◆ DATASET RECORDS

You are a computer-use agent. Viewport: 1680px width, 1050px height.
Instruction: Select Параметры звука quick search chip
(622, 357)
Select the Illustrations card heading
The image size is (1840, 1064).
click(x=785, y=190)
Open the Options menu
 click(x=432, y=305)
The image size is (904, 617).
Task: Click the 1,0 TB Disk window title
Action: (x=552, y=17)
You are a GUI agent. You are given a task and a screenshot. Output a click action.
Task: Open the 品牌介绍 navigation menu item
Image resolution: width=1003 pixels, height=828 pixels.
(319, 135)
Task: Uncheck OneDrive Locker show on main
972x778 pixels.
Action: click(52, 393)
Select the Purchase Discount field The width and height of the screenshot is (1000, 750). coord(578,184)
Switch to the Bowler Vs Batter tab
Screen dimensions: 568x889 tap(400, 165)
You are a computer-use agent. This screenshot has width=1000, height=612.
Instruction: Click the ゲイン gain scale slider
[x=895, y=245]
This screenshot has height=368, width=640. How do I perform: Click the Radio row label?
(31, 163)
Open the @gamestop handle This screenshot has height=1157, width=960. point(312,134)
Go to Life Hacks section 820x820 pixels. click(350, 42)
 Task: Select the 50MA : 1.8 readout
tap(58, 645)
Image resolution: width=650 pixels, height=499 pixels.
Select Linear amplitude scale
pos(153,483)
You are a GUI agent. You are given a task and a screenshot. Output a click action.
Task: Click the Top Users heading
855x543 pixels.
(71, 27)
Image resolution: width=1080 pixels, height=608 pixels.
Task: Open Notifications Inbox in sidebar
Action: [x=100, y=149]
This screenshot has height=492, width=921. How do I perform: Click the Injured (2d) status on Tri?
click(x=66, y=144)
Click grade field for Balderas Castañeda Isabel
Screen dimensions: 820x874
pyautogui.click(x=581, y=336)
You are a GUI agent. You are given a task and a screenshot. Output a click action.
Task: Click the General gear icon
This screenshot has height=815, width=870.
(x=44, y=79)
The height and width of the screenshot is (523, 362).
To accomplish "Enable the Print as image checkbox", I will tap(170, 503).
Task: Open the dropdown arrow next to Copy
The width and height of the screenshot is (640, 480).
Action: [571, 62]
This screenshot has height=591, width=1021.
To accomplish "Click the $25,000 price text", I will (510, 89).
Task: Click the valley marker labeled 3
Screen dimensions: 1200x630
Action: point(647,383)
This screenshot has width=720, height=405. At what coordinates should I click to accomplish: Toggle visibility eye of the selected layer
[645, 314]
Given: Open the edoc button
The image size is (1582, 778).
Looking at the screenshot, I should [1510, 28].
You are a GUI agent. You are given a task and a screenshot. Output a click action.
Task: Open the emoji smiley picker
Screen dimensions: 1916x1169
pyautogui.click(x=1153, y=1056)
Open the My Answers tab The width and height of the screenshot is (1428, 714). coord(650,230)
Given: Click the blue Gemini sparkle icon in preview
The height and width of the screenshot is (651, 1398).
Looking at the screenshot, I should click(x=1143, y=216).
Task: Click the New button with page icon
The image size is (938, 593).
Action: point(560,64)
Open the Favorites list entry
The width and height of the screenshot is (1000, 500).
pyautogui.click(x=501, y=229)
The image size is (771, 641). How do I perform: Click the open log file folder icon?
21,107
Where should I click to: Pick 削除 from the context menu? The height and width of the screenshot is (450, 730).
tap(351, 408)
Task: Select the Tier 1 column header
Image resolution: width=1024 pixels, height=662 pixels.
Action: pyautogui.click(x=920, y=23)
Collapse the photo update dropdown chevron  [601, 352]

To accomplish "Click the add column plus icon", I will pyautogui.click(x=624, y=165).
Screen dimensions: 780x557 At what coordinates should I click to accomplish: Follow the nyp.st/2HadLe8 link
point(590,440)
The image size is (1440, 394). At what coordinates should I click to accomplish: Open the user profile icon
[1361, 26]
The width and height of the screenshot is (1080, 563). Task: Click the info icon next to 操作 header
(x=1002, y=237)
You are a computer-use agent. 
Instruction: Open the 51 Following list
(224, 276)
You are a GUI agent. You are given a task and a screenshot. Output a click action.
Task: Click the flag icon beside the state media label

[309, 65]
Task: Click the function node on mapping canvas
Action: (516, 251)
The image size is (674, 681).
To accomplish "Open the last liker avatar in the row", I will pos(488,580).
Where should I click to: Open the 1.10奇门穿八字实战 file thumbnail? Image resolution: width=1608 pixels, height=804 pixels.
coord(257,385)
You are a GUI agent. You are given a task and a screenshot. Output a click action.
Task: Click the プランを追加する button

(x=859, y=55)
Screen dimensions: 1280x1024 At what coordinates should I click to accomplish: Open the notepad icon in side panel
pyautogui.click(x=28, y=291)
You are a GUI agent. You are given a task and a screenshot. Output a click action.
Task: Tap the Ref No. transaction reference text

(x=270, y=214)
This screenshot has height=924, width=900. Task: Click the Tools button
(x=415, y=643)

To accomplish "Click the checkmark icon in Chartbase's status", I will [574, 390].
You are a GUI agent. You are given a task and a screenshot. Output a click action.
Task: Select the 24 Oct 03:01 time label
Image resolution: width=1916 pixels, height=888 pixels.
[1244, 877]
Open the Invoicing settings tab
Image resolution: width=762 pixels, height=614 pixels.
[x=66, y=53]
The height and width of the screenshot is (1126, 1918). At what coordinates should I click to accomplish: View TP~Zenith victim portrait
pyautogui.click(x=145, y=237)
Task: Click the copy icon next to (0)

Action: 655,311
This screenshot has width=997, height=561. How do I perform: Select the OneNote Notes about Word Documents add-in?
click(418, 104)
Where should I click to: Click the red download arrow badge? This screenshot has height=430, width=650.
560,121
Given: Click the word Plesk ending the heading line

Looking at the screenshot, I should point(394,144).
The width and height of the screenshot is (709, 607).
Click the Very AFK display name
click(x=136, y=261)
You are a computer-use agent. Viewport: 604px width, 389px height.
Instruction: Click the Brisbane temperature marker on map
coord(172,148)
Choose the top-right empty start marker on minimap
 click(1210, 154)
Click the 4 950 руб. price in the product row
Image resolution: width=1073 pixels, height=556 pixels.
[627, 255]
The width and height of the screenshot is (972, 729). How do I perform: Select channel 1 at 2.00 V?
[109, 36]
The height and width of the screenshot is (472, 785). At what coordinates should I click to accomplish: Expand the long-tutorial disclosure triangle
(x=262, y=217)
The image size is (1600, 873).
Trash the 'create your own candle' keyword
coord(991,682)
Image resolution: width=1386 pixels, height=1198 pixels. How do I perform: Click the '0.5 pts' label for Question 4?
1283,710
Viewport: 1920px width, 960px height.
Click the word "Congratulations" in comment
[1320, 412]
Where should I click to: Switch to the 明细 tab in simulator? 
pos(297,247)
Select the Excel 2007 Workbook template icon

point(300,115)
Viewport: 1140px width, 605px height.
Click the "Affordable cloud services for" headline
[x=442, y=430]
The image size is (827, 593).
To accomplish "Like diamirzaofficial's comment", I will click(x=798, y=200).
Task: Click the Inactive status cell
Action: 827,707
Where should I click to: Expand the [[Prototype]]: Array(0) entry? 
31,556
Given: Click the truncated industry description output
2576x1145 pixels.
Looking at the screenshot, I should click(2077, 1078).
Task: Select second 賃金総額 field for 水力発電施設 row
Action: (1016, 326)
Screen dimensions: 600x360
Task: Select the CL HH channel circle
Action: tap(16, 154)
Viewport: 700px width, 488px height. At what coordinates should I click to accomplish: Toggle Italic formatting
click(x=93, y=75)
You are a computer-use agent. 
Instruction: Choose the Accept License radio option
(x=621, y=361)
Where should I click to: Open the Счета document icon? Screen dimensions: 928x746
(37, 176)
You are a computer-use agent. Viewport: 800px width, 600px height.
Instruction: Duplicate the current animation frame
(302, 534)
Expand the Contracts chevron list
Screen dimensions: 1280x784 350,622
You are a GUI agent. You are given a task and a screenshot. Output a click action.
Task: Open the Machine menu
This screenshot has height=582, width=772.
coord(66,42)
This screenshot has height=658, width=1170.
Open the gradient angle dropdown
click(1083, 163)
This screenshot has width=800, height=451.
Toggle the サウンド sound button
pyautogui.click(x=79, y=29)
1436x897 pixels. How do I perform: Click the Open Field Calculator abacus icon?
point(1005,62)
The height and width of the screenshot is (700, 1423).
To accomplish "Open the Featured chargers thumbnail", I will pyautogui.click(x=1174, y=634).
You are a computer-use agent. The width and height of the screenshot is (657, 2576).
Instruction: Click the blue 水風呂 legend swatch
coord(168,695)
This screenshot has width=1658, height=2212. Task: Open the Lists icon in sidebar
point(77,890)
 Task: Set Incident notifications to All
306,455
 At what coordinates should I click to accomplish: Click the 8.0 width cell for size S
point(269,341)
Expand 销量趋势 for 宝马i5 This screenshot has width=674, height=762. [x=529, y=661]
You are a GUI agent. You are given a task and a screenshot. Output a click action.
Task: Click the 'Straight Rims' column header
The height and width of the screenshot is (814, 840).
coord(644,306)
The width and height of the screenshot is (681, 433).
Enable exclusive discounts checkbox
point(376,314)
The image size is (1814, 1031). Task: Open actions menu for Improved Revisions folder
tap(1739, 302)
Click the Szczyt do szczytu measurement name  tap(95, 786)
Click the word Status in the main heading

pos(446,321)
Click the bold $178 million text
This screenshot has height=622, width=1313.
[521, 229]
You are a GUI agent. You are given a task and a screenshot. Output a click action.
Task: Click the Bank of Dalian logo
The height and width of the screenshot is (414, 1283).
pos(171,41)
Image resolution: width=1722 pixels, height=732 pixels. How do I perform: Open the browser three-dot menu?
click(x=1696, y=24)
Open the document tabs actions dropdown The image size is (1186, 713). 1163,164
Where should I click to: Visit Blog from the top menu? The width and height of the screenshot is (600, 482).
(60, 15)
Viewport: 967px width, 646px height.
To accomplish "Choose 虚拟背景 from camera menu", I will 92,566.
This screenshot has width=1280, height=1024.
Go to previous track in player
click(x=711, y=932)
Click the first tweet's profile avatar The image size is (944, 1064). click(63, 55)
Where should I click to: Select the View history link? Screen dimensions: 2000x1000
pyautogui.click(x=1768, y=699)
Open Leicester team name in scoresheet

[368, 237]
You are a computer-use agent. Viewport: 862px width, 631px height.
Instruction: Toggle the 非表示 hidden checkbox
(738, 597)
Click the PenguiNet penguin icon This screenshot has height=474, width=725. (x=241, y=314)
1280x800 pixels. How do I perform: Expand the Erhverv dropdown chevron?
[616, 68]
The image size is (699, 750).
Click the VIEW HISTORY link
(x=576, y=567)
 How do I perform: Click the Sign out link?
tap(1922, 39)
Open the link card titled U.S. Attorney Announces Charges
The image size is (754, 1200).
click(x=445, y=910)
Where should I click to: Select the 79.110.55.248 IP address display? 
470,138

◆ WHAT TO PRODUCE
Print exactly the lines above, between the one holding "Task: Set Incident notifications to All" and the one holding "Expand 销量趋势 for", inclusive, and nothing besides.

◆ TASK OUTPUT
 Task: Set Incident notifications to All
306,455
 At what coordinates should I click to accomplish: Click the 8.0 width cell for size S
point(269,341)
Expand 销量趋势 for 宝马i5 This screenshot has width=674, height=762. [x=529, y=661]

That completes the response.